8 Mai 1945 : Un officiel français à Sétif

8 Mai 1945 : Un officiel français à Sétif

El Watan, 8 avril 2015

Pour une première, ç’en est vraiment une : la commémoration du 70e anniversaire du massacre du 8 Mai 1945 sera exceptionnellement marquée, cette année, par la présence – pas à la même date – d’un haut représentant de l’ancienne puissance coloniale. Jean-Marc Todeschini, secrétaire d’Etat français chargé des Anciens combattants, se rendra en effet à Sétif, a révélé, hier à Paris, son entourage.

«M. Todeschini effectuera un voyage mémoriel du 19 au 21 avril à Sétif (nord-est), puis Mers El Kébir (ouest) et Alger», a indiqué son cabinet à l’AFP. «Le message du gouvernement sera : ‘Aucune mémoire n’est oubliée, on est dans une mémoire apaisée.’», a-t-on ajouté de même source. C’est incontestablement un geste à forte charge symbolique de la part de la France en direction de l’Algérie, même si elle ne souhaite pas se repentir de ses crimes au prétexte que ce mot porte une connotation religieuse. Le président Bouteflika, qui avait fait de la question de la mémoire un sujet de mobilisation en Algérie dès son élection en 1999, n’a eu droit ni à des excuses et encore moins à une repentance.

On se souviendra notamment de son violent discours du 6 mai 2005, marquant le 60e anniversaire, dans lequel il n’avait pas hésité à qualifier les massacres du 8 Mai 1945 de «génocide» et d’«extermination». Ce fut une réponse sèche à l’adoption de la fameuse et fumeuse loi du 23 février 2005 glorifiant la présence positive de la France en Afrique du Nord. «Nous ne pouvons oublier les centaines de massacres commis auparavant et les nombreux fours installés dans notre pays.

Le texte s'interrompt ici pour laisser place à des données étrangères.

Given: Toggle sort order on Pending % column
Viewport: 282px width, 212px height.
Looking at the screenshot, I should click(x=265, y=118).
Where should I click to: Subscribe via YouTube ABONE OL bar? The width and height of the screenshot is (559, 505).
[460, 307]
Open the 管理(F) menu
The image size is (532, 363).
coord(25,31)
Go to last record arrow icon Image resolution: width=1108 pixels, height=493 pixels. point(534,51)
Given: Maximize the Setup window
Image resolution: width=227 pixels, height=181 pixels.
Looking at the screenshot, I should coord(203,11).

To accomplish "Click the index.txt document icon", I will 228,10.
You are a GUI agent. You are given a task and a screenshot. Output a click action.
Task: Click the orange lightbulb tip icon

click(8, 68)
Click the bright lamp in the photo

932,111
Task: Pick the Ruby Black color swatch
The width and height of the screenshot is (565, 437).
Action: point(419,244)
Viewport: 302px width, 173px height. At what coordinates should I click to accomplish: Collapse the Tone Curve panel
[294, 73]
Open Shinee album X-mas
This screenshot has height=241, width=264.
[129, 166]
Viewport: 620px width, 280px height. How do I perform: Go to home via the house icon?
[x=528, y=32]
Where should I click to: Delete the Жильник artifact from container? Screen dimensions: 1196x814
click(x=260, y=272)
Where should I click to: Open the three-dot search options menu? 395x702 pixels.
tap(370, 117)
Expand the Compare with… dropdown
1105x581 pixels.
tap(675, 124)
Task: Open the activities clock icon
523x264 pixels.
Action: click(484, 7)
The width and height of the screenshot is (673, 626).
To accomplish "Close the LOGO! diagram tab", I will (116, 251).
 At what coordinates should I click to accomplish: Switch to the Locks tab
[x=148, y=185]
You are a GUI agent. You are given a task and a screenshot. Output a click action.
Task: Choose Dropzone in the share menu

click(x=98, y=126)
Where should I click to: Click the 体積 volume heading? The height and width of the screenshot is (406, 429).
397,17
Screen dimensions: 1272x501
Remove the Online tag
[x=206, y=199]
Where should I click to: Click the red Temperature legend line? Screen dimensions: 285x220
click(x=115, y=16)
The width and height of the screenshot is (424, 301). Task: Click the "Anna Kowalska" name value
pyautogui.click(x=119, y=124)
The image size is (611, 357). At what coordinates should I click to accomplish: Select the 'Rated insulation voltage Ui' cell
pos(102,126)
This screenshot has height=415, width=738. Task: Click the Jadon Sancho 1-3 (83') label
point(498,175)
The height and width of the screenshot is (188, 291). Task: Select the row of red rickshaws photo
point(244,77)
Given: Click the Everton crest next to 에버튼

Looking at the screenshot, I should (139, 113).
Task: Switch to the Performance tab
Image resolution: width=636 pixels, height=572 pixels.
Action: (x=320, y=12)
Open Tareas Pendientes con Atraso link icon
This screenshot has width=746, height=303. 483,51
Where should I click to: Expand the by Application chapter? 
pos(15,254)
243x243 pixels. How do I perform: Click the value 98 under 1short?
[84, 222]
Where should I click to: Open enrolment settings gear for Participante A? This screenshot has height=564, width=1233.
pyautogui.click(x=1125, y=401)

Le four le plus célèbre est celui du mont Dahra, œuvre des bourreaux Bugeaud et Pélissier», écrivait Bouteflika. Et de donner la charge contre la France coloniale : «L’occupation a foulé la dignité humaine et commis l’innommable à l’encontre des droits humains fondamentaux (…) et a adopté la voie de l’extermination et du génocide qui s’est inlassablement répétée durant son règne funeste.» La violence du discours du Président avait été vécue comme un grand moment de communion nationale en Algérie face au négationnisme français. A Paris, la salve avait provoqué une onde de choc au sein de l’establishment et des médias.

Un autre petit pas…

Depuis, la guerre des mémoires a repris de plus belle entre Alger et Paris, ponctuée par quelques brouilles diplomatiques. Comme par exemple l’arrestation du diplomate algérien Rachid Hasseni à Marseille au prétexte fallacieux qu’il était mêlé à l’assassinat de l’opposant du FFS, Ali Mecili.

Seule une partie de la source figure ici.